__YOUR INSTRUCTIONS__
Look for the line containing "Open the Couture" in the entries below, then print that line and all that follow it exactly.

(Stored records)
————
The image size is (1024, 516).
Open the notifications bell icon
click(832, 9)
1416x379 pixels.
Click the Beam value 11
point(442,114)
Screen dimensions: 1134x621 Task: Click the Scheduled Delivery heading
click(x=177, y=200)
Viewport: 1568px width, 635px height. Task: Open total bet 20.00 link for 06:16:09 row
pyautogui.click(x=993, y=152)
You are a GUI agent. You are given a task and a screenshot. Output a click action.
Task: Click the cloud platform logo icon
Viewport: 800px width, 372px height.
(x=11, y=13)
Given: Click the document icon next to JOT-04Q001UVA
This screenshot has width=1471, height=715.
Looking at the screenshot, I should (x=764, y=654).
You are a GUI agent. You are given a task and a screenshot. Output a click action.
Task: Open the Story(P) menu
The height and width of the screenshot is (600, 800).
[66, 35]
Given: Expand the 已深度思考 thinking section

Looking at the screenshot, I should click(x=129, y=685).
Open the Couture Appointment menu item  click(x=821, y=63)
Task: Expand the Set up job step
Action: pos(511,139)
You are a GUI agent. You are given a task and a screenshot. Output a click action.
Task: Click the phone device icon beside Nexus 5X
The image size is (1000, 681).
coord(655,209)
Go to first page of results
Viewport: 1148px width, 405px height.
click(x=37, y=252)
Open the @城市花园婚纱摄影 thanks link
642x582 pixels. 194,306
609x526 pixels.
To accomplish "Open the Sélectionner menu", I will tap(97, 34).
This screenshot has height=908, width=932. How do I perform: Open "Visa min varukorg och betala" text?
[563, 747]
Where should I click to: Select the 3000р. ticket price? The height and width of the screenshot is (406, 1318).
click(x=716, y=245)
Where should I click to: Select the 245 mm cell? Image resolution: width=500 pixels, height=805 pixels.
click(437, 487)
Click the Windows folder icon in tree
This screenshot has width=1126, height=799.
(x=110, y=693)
————
__YOUR SOLUTION__
Open the Couture Appointment menu item  click(x=821, y=63)
Task: Expand the Set up job step
Action: pos(511,139)
You are a GUI agent. You are given a task and a screenshot. Output a click action.
Task: Click the phone device icon beside Nexus 5X
The image size is (1000, 681).
coord(655,209)
Go to first page of results
Viewport: 1148px width, 405px height.
click(x=37, y=252)
Open the @城市花园婚纱摄影 thanks link
642x582 pixels. 194,306
609x526 pixels.
To accomplish "Open the Sélectionner menu", I will tap(97, 34).
This screenshot has height=908, width=932. How do I perform: Open "Visa min varukorg och betala" text?
[563, 747]
Where should I click to: Select the 3000р. ticket price? The height and width of the screenshot is (406, 1318).
click(x=716, y=245)
Where should I click to: Select the 245 mm cell? Image resolution: width=500 pixels, height=805 pixels.
click(437, 487)
Click the Windows folder icon in tree
This screenshot has width=1126, height=799.
(x=110, y=693)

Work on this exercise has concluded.